The addition of the novel agent MM-398 to second-line 5-FU/leucovorin extended survival in patients with metastatic pancreatic cancer, according to an expanded analysis of the phase 3 NAPOLI-1 trial presented at the Gastrointestinal Cancer Symposium.
Combining MM-398, a nanoliposomal encapsulation of irinotecan, with 5-fluorouracil (FU)/leucovorin chemotherapy resulted in a significant improvement in overall survival compared with 5-FU/leucovorin alone in patients with metastatic pancreatic cancer. A median overall survival of 8.9 months was achieved in patients assigned the drug combination who received 80% or greater dose intensity during the first 6 weeks of treatment.
MM-398 (Merrimack Pharmaceuticals), which received fast track designation from the FDA based on its activity in this combination, is a nanotherapeutic derivative of the chemotherapy drug irinotecan. In this form, in which it is encapsulated in a lipid sphere, the agent can circulate longer than standard irinotecan.

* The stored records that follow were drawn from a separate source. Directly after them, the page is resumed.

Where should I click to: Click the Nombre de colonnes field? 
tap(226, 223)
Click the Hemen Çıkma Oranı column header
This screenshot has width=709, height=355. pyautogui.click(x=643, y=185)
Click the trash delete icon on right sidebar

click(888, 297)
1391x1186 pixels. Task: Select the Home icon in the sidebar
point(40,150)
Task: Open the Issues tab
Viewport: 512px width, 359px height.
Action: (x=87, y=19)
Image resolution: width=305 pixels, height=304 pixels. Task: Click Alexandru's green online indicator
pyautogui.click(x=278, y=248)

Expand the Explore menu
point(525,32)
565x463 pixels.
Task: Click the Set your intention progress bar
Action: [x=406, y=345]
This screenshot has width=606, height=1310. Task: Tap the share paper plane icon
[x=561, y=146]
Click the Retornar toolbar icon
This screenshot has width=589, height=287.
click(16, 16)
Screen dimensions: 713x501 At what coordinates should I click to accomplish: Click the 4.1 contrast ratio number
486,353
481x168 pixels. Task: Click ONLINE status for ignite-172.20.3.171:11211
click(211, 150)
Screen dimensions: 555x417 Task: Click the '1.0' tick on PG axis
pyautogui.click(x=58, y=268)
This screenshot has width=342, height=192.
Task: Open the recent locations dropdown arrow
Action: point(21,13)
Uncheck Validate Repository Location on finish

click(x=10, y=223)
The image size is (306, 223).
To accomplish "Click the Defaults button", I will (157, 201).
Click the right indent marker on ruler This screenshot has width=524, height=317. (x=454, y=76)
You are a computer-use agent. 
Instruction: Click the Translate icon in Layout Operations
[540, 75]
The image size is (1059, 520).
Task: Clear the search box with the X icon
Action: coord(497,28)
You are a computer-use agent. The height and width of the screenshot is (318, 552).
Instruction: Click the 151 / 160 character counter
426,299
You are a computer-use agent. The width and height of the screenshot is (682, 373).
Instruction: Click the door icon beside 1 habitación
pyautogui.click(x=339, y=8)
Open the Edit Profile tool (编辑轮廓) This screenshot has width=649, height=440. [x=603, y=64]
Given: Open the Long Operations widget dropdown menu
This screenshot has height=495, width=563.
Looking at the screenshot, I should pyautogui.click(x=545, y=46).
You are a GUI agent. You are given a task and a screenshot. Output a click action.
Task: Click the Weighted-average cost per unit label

In the NAPOLI-1 trial, Li-Tzong Chen, MD, PhD, of the National Institute of Cancer Research at National Health Research Institutes in Taiwan, and colleagues enrolled 417 patients from 76 sites in 14 countries. All patients had metastatic pancreatic cancer and had undergone prior treatment with gemcitabine-based therapy.
The addition of MM-398 increased the median overall survival by 1.9 months (6.1 versus 4.2 months) — a statistically significant difference.